Hacker News new | past | comments | ask | show | jobs | submit login

By the standards of academia, that is completely untrue. When I graduated with a BSc Computer Science degree in 2011, the median starting salary for CS grads going to industry was $65k. For comparison, that's roughly the starting salary for someone who just got a tenure-track position in academia (source: http://www.higheredjobs.com/salary/salaryDisplay.cfm?SurveyI...).

So compare: in one field, you start earning a median $65k at age 22 with only a bachelor's degree, and in the other, you start earning $65k in your mid to late thirties, after a bachelor's, a PhD, and often at least one post-doc. Everything before that is "low-pay grinding", except that the academic definition of "low-pay" ranges from lower-middle class ($25k-$30k for the better-paid grad-students and worse-paid post-docs) to taking on debt (the humanities).




>>So compare: in one field, you start earning a median $65k at age 22

A median means that half the CS grads made less than 65k. Tenure track also comes with some eventual benefits you won't receive with a bachelor's in CS. Let's be clear about what we're actually comparing.


>> A median means that half the CS grads made less than 65k.

This is false.

For example, X% could make exactly 65k and only the lower ((100 - X) / 2)% would make less.

...where X \in (0, 100]


I doubt many people at all are making exactly $65k.

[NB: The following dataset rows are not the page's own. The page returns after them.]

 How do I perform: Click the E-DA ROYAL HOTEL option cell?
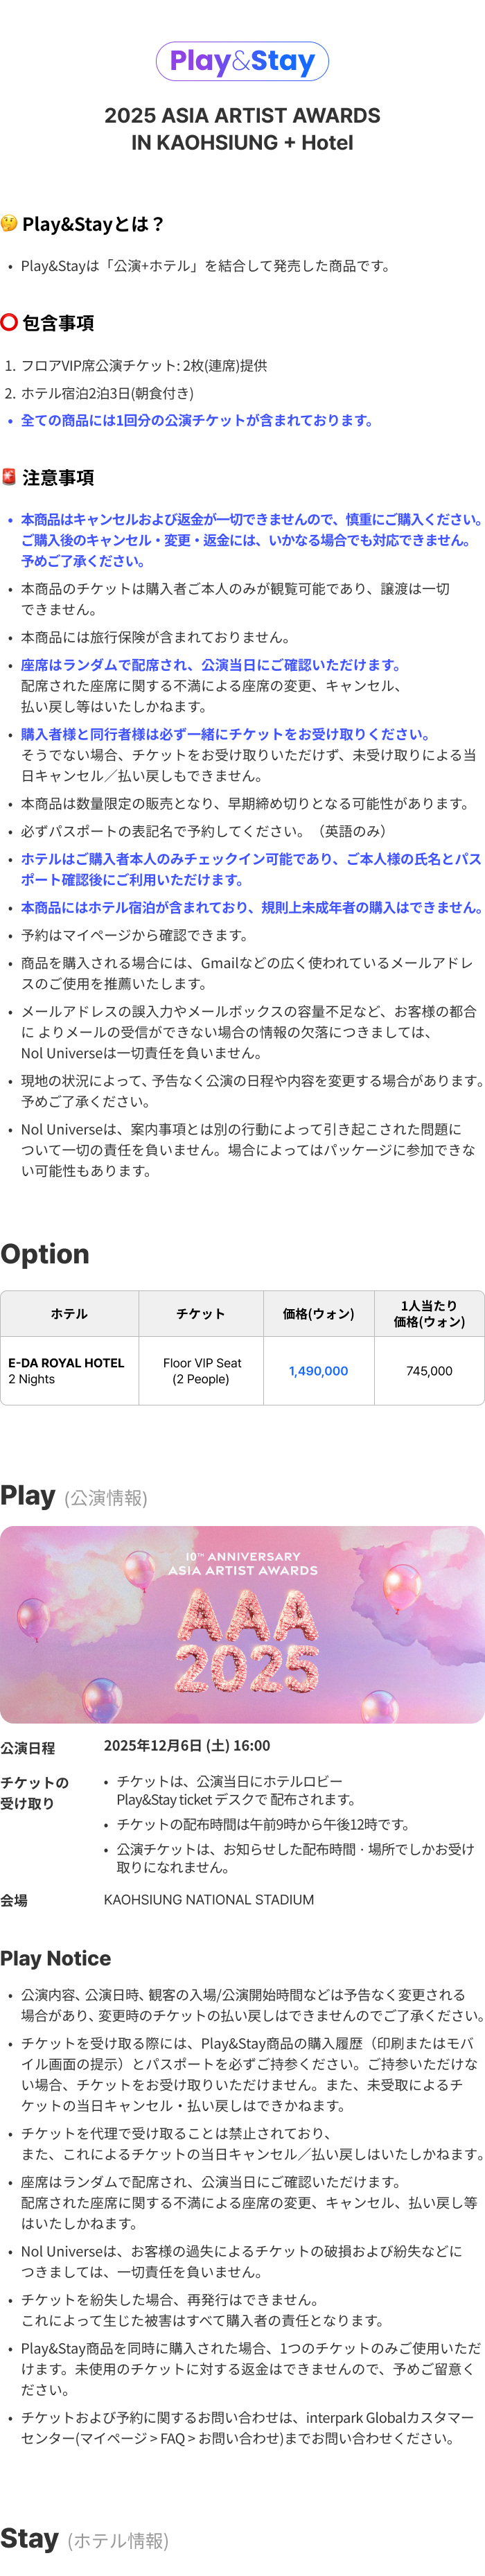[67, 1371]
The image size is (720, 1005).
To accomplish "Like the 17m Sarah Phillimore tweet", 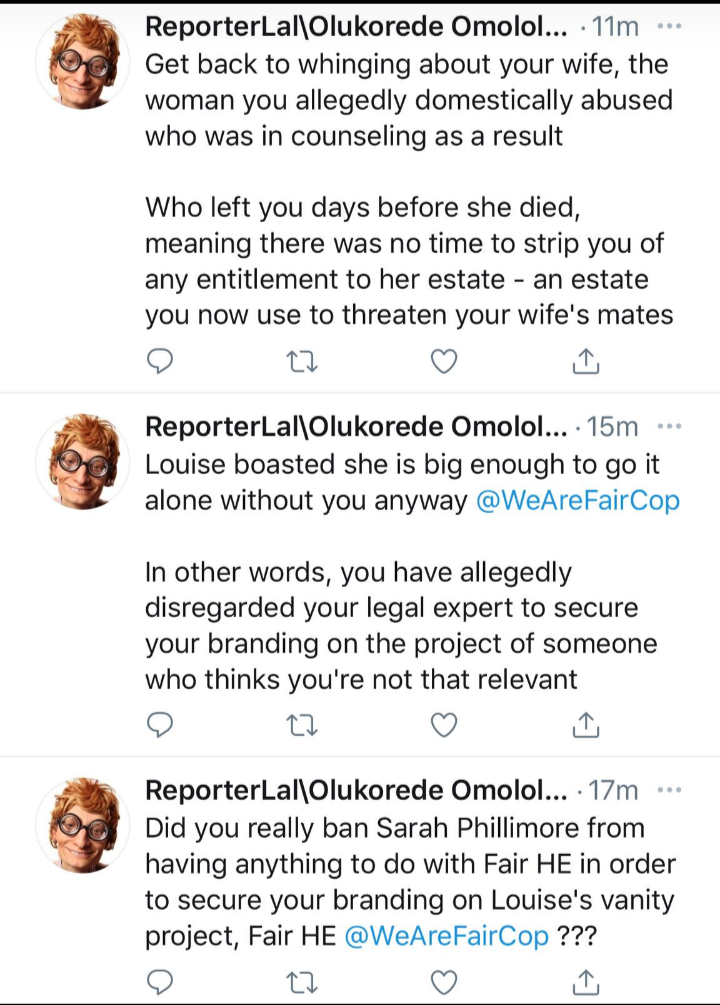I will [443, 982].
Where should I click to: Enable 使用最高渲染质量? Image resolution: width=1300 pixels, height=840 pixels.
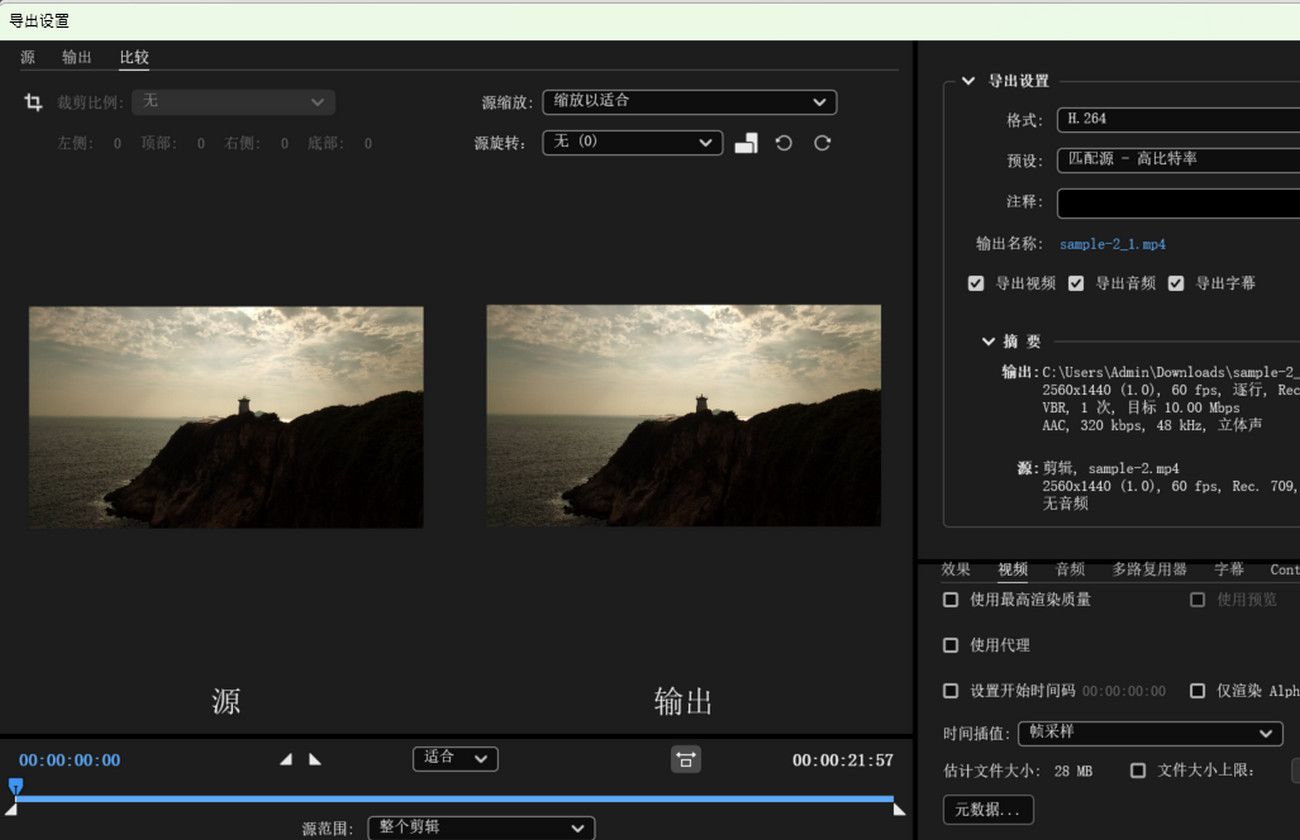point(951,599)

However I also doubt that many CS grads at all are making significantly less than $65k. Those that are making appreciably less than that are almost certainly not working in the field, or they are not working in the US. I wager that the salary distribution of CS grads working in the field in the US is pretty damn tight.


My first programming job in northern VA in 2002 paid 38k and I had a CS degree. I suspect most people make less than 65k because the few at 120+k take many people at 40k to balance things out.

Granted, the job market was crap and I make 6 figures now, but there are still plenty of sub 40k programming jobs out there and people happy to take them.


> I suspect most people make less than 65k because the few at 120+k take many people at 40k to balance things out.

That's not how medians work


Garbage in Garbage out

Your assuming salaries are not inflated and that the ratio of people reporting salaries is constant at all income ranges and the reported numbers are accurate. I doubt any of those are true. So, IMO to observe a 65k median suggests the actual median is below 65k.

PS: Don't forget grad students count as recent CS grads and there generally not making anywhere close to 65K.


Country specific. I've got a Masters degree in CS, work for a company which employs over 6000 programmers worldwide, work in UK, and as a Junior programmer I started with 18k pounds/annum(~28k us dollars). I actually have friends who are doing their PhDs at the moment and they make more money by just being PhD students than I do.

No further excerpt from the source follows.